■ THE TASK
Return all entries verbatim; skip any pictures.

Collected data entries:
^^^^^^^^^^^^^^^^

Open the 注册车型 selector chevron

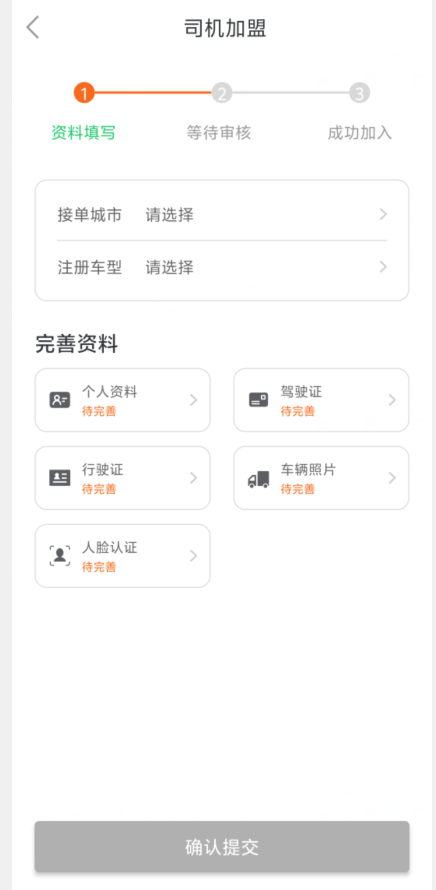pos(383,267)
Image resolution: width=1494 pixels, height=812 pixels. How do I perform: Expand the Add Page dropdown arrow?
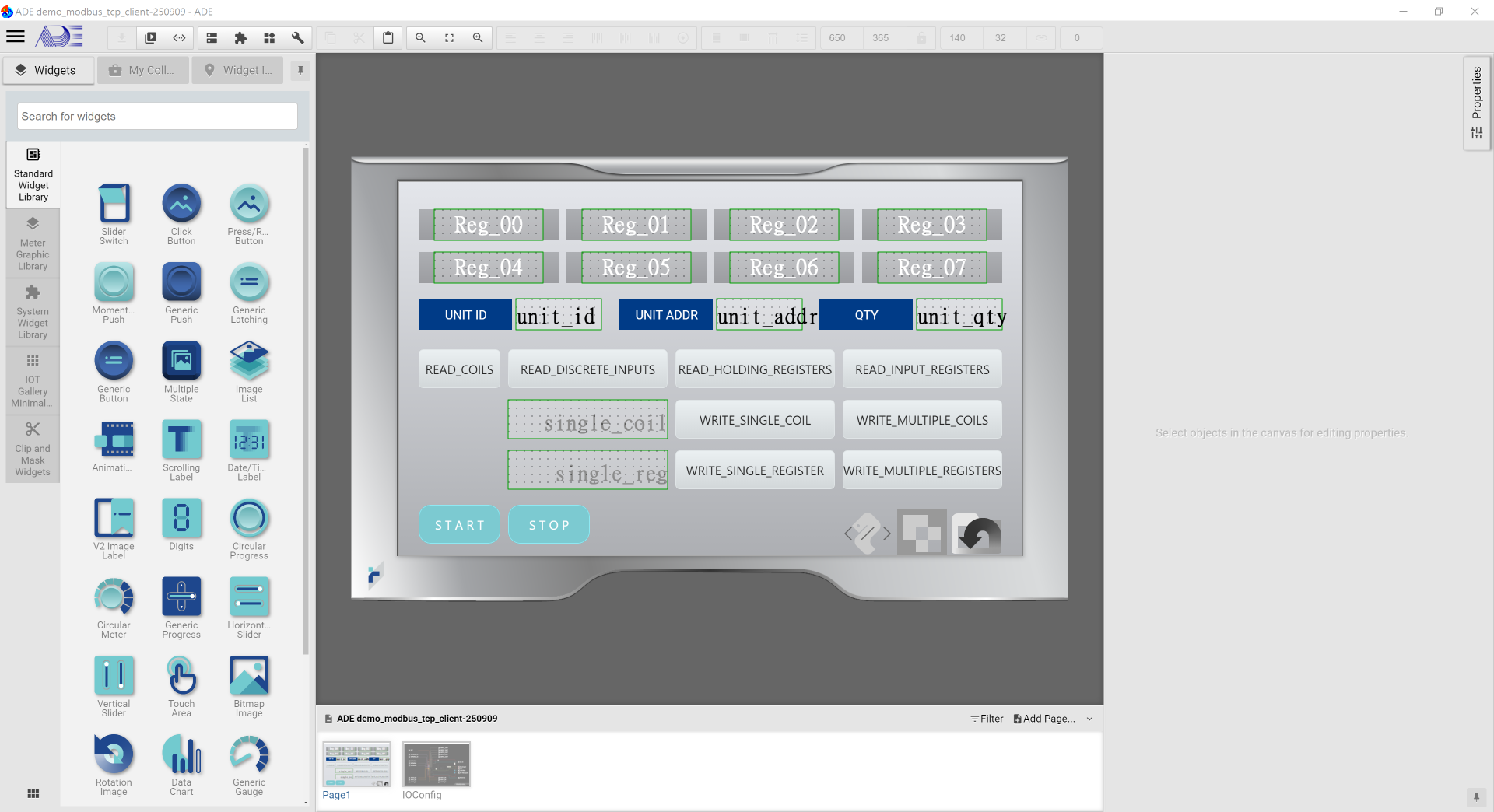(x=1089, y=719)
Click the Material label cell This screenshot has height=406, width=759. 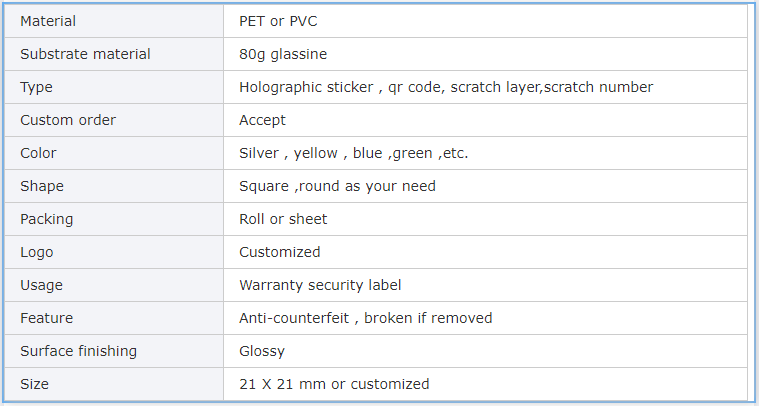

^^^^^^^^^^^^^^^^

■ SOLUTION TO THIS EXERCISE
Open the 注册车型 selector chevron

pos(383,267)
Image resolution: width=1494 pixels, height=812 pixels. How do I perform: Expand the Add Page dropdown arrow?
(x=1089, y=719)
Click the Material label cell This screenshot has height=406, width=759. 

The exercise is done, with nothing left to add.